MITRE ATT&CK : le nouveau standard de modélisation des attaques informatiques ?

Sommaire

Janvier 2019 

Avec MITRE ATT&CK™, on cartographie et essaye de comprendre le détail des actions entreprises par l’attaquant une fois dans le système d’information ciblé. C’est cette succession d’actions, et les traces qu’elles laissent, les erreurs commises, qui vont constituer un tout, un profil, une empreinte de techniques caractérisant une attaque et, pourquoi pas, un mode opératoire spécifique.

MITRE ATT&CK™, le renseignement sur les menaces à la portée de tou·te·s

Entièrement libre d’accès, MITRE ATT&CK™ est un point de départ qui peut aider à structurer une démarche de threat intel en termes de capitalisation, d’analyse et de compréhension des modes opératoires attaquants, mais également en matière de détection et d’évaluation de ses propres défenses.

MITRE ATT&CK™, c’est de prime abord un wiki, une base de données considérable remplie de fiches sur les acteurs, les campagnes, les logiciels malveillants et leurs tactiques, techniques et procédures (TTPs).

Analyser les modes opératoires adverses à la lumière de la matrice MITRE ATT&CK™

MITRE ATT&CK™, c’est aussi, et surtout, une matrice (un framework) permettant de cartographier de façon simple les dimensions tactiques et techniques de modes opératoires adverses afin de traduire la donnée capitalisée en donnée actionnable.

Son modèle est très flexible et il est possible, par exemple, de l’utiliser pour :

  • Visualiser et évaluer sa couverture défensive…

…au regard de l’ensemble des TTPs (tactiques, techniques et procédures) de la matrice, ou de seulement quelques techniques nous ciblant ou susceptibles de nous cibler. Les techniques choisies peuvent l’être en raison de divers critères. Une “heat map” sera ici l’outil idéal.

https://attack.mitre.org/wiki/Technique_Matrix

La “tactique” est ici un objectif que l’attaquant cherche à atteindre dans le système d’information compromis.

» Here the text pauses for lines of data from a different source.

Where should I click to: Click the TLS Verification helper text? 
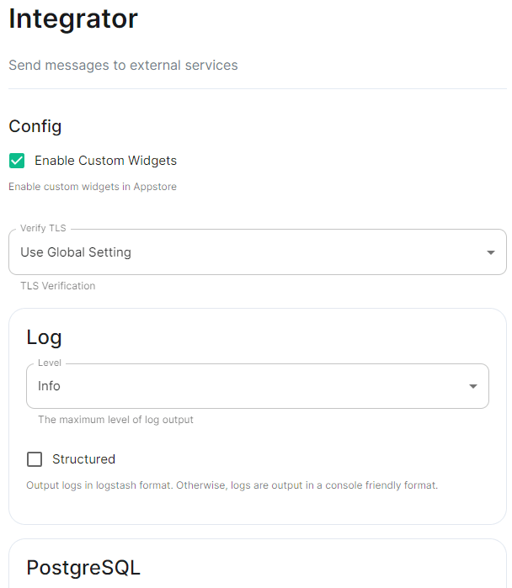tap(58, 286)
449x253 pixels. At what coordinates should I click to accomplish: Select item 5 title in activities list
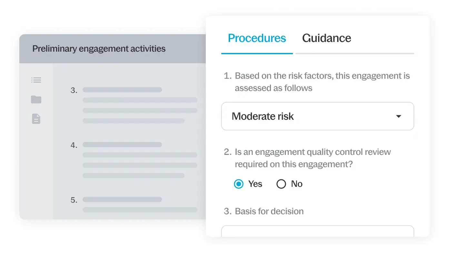coord(122,199)
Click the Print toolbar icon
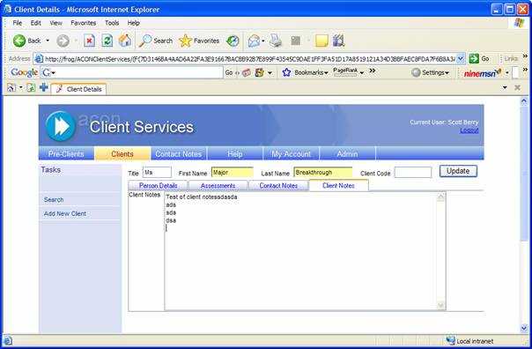Image resolution: width=532 pixels, height=349 pixels. (276, 41)
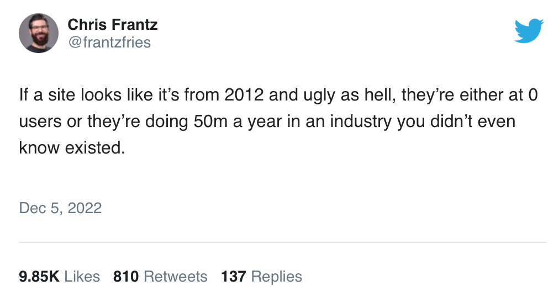The image size is (559, 307).
Task: Click the 9.85K like count number
Action: (39, 276)
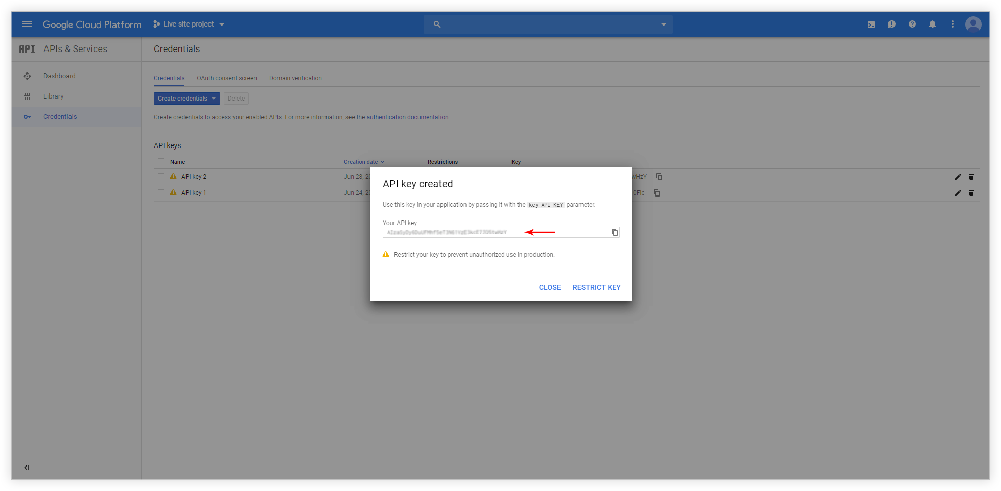Open the notifications bell

click(933, 24)
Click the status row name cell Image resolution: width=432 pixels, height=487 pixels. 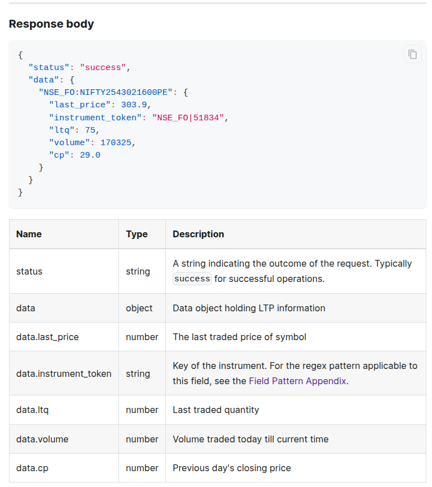[x=29, y=271]
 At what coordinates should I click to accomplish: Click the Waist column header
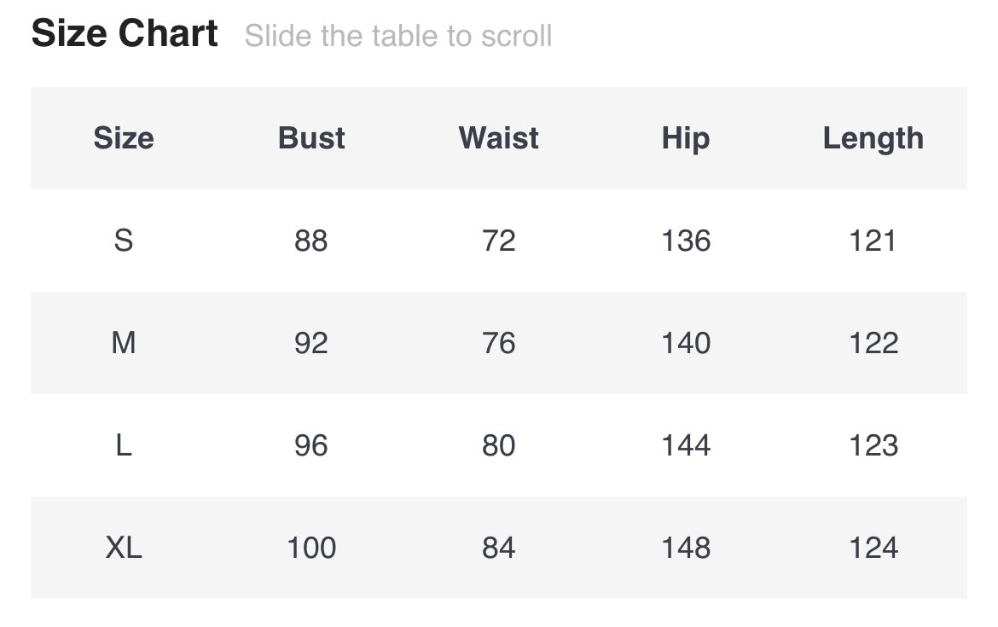tap(498, 138)
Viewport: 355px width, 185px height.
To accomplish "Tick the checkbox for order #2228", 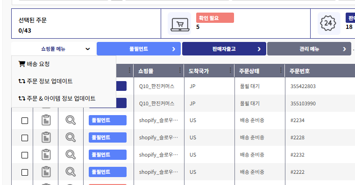I will pyautogui.click(x=25, y=138).

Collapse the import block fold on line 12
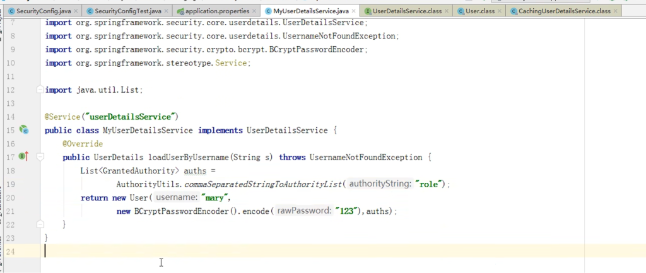point(39,90)
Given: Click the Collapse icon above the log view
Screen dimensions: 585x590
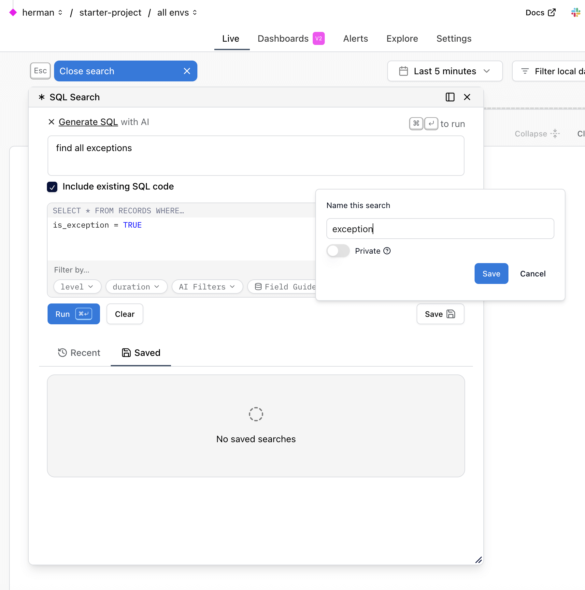Looking at the screenshot, I should [555, 133].
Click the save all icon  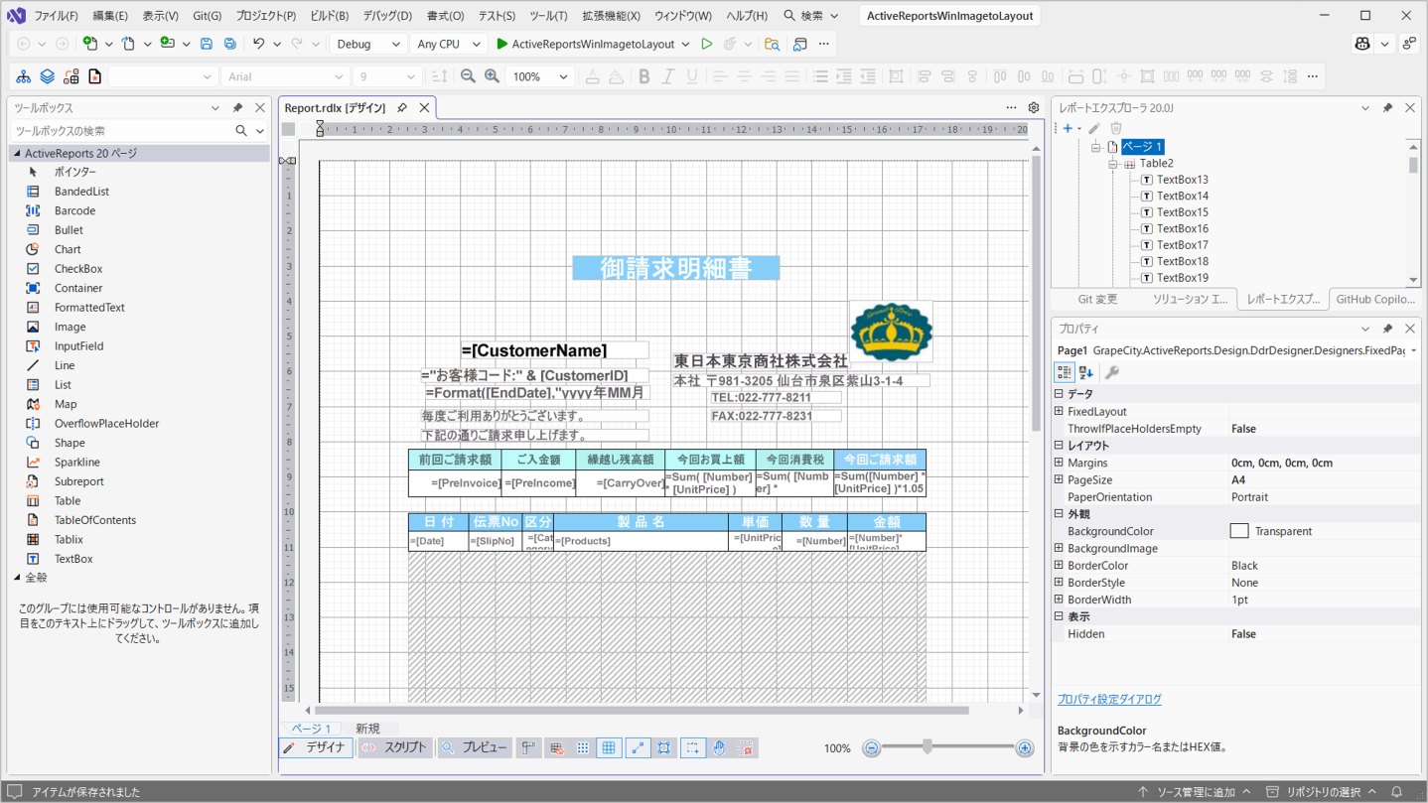(229, 44)
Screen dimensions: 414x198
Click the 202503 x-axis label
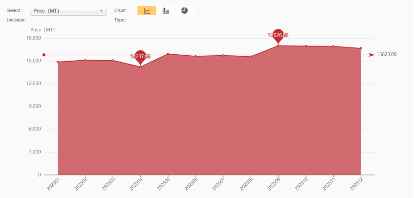[108, 184]
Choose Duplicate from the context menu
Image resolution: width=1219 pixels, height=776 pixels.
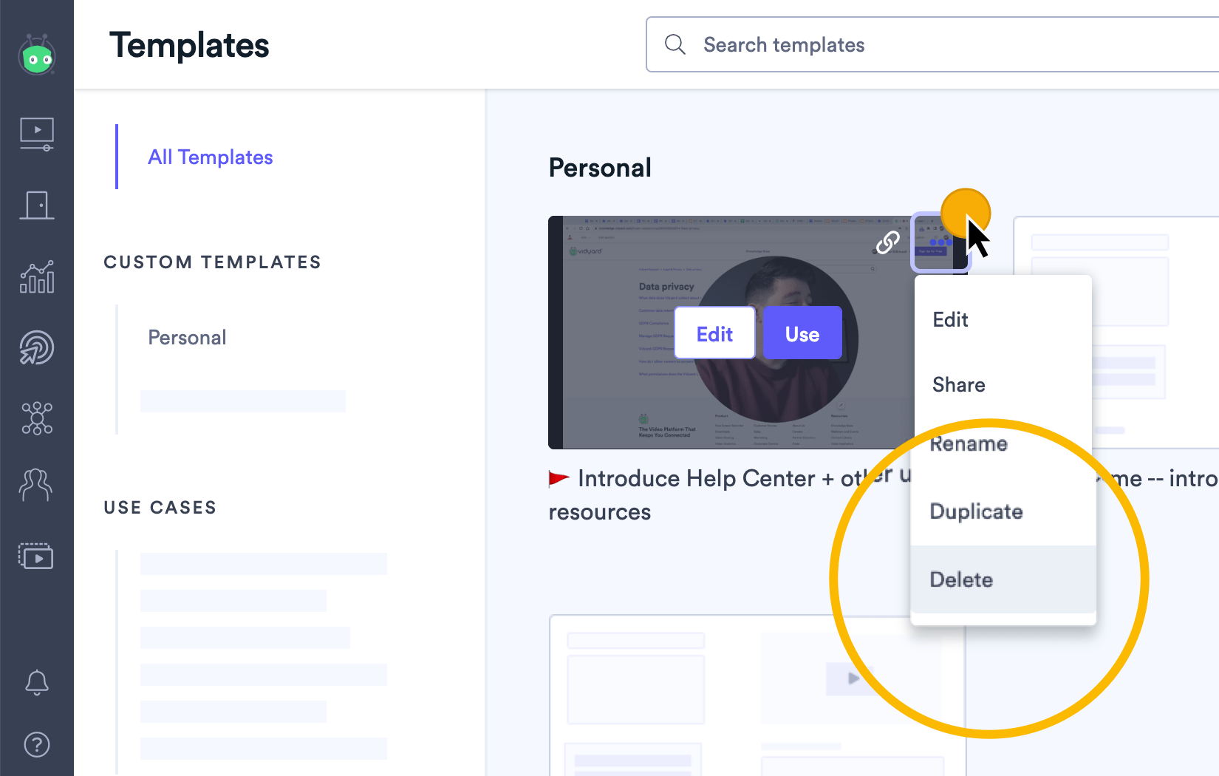coord(976,511)
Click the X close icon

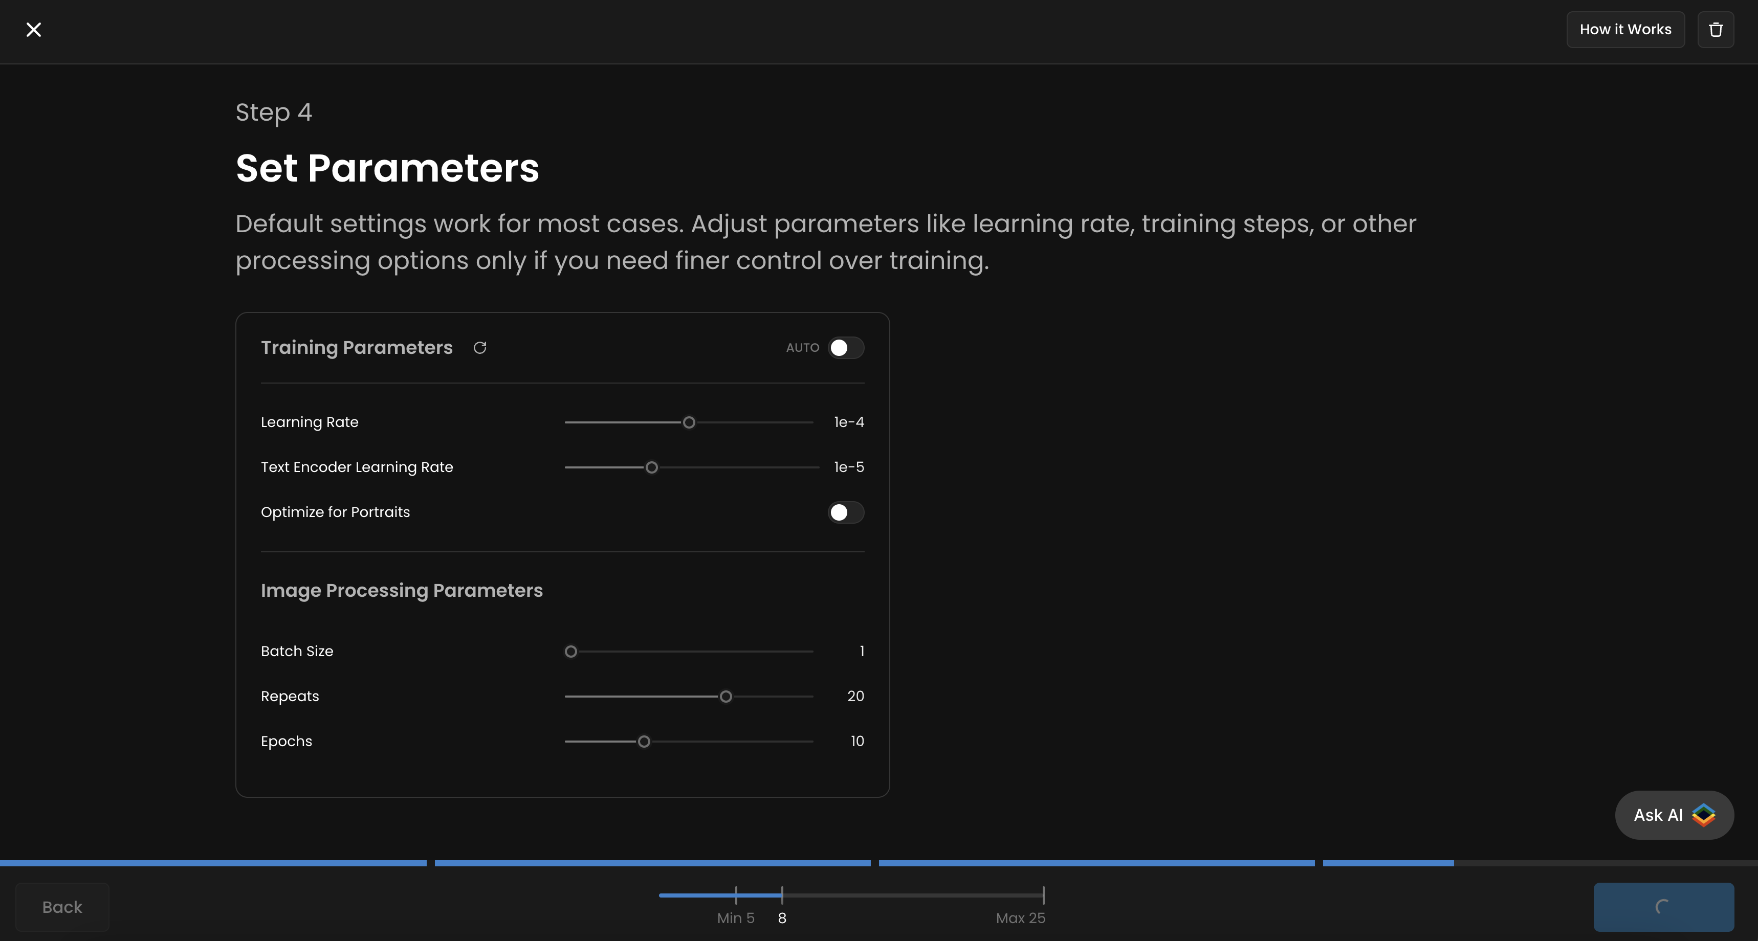coord(33,29)
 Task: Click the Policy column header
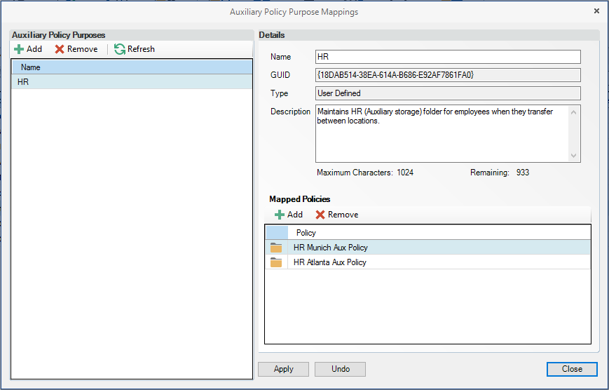(306, 232)
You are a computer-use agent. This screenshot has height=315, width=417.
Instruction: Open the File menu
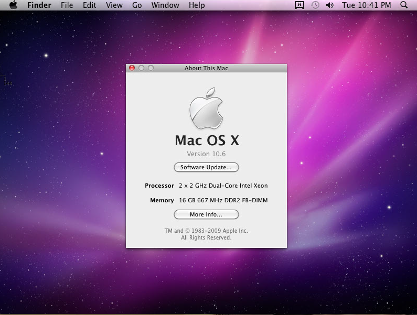click(x=67, y=5)
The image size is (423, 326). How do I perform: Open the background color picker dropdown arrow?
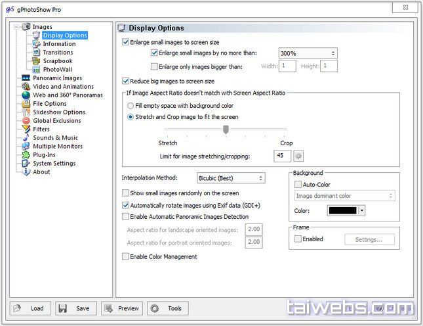[x=362, y=211]
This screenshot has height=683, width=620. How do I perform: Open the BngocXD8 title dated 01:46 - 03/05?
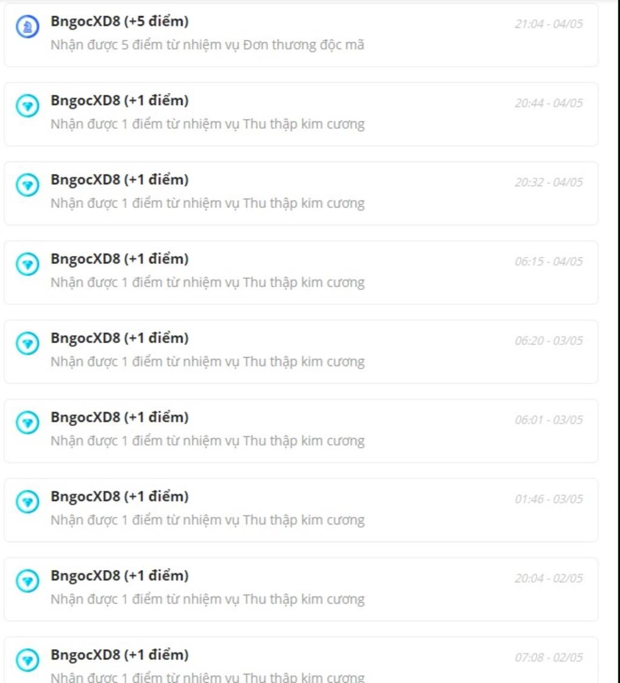tap(119, 496)
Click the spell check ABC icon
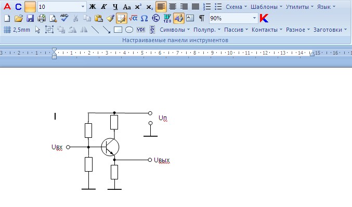 coord(64,18)
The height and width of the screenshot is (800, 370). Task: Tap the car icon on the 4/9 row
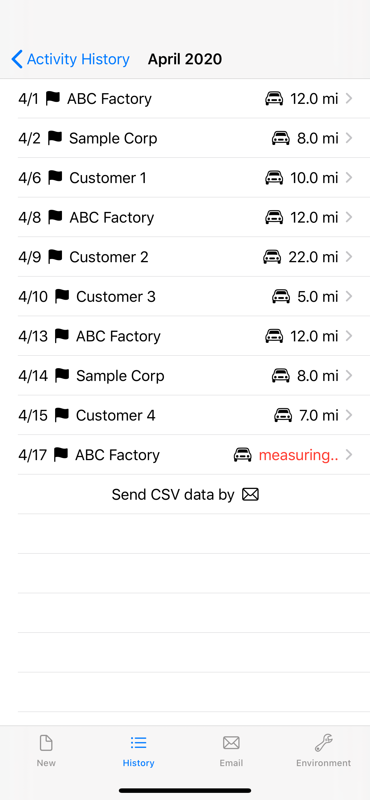pyautogui.click(x=272, y=257)
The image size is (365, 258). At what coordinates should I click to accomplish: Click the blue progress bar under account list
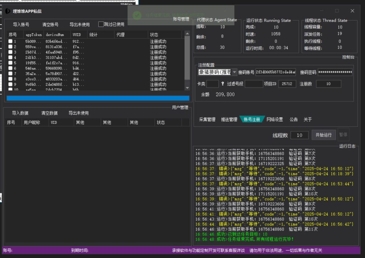(x=98, y=98)
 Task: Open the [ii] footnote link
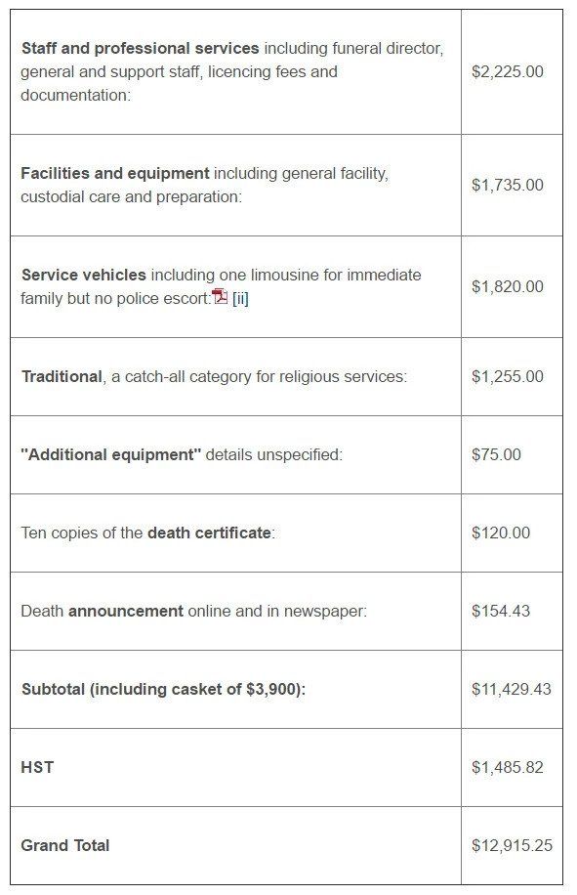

MITRE en distingue 11 : accès initial, exécution, persistance, escalade de privilèges, contournement et évasion des défenses, vol d’identifiants, exploration du SI (ou discovery), mouvements latéraux, collection de données, exfiltration et C2 (commande et contrôle).

Pour atteindre ces objectifs tactiques, l’attaquant mettra en oeuvre une ou plusieurs “techniques”. Ce sont ces techniques qui seront cartographiées.

  • Améliorer ses capacités de détection…

…en traduisant certaines TTPs en règles de détection, puisque MITRE ATT&CK™ liste de façon précise les différentes TTPs.

Il existera toujours des moyens d’outrepasser les défenses traditionnelles. Par exemple, l’URL de delivery pourra être modifiée régulièrement ou le malware pourra être recompilé afin de modifier son hash. Les marqueurs fondés sur ces éléments sont donc fragiles. Mais une fois entré, l’attaquant effectuera régulièrement des actions similaires et récurrentes, qui peuvent être anticipées et détectées.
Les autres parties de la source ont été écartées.